It’s safer to roll back the IDP to a known good state than leave it up in a possibly bad one.

Some criteria for rolling back:

  • Is the error visible for users?
  • Is the error going to create bad data that could cause future errors?
  • Is there a user-facing bug that could confuse users or produce a wrong result?
  • Do you need more than 15 minutes to confirm how bad the error is?

If any of these are “yes”, roll back. See more criteria at https://outage.party/. Staging is a pretty good match for production, so you should be able to fix and verify the bug in staging, where it won’t affect end users.

Scaling Out

To quickly remove new servers and leave old servers up:

aws-vault exec prod-power -- ./bin/scale-in-new-instances prod idp
aws-vault exec prod-power -- ./bin/scale-in-new-instances prod idpxtra
aws-vault exec prod-power -- ./bin/scale-in-new-instances prod worker
Steps to roll back
  1. Make a pull request to the stages/prod branch, to revert it back to the last deploy.
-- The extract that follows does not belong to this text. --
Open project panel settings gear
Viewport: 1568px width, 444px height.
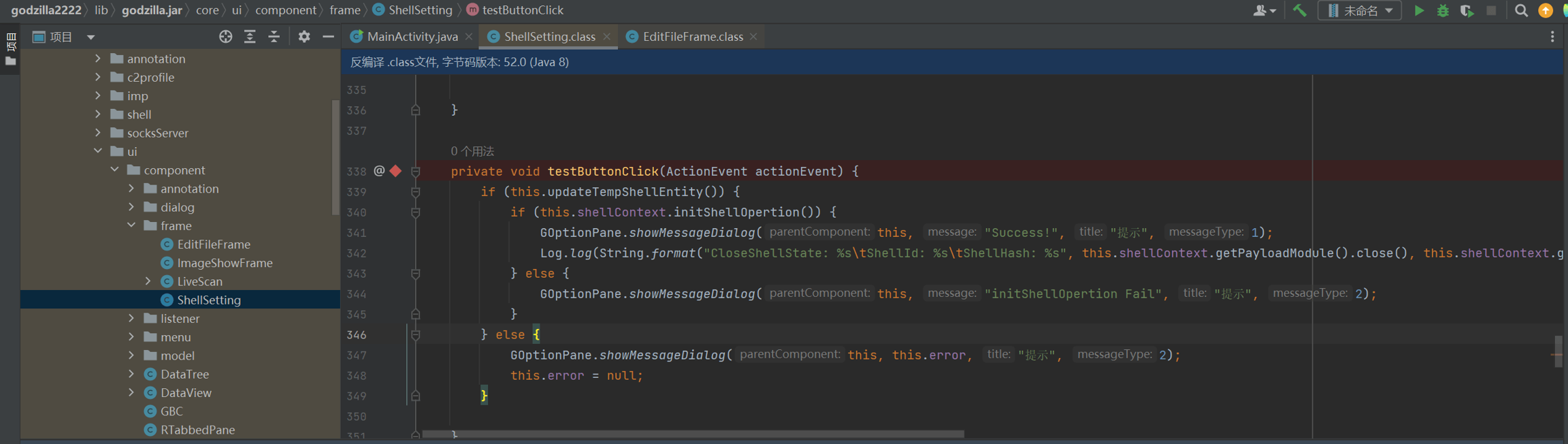point(304,37)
     git checkout stages/prod
     git pull # make sure you're at the most recent SHA
     git checkout -b revert-rc-123 # replace with the RC number
     git revert -m 1 HEAD # assumes that the top commit on stages/prod is a merge
    
  2. Open a pull request against stages/prod, get it approved, and merged. If urgent, get ahold of somebody with admin merge permissions who can override waiting for CI to finish

  3. Recycle the app to get the new code out there (follow the Production Deploy steps)

Config Recycle

A config recycle is an abbreviated “deploy” that deploys the same code, but lets boxes pick up new configurations (config from S3, or service provides from identity-idp-config).

  1. Make the config changes

  2. Recyle the boxes. It’s OK to skip migration instances if we know for certain there are no migrations, which there shouldn’t be if there is no new code merges to stages/prod:

    aws-vault exec prod-power -- ./bin/asg-recycle prod idp --skip-migration
    
  3. In production, it’s important to remember to still scale out old IDP and IDPxtra instances.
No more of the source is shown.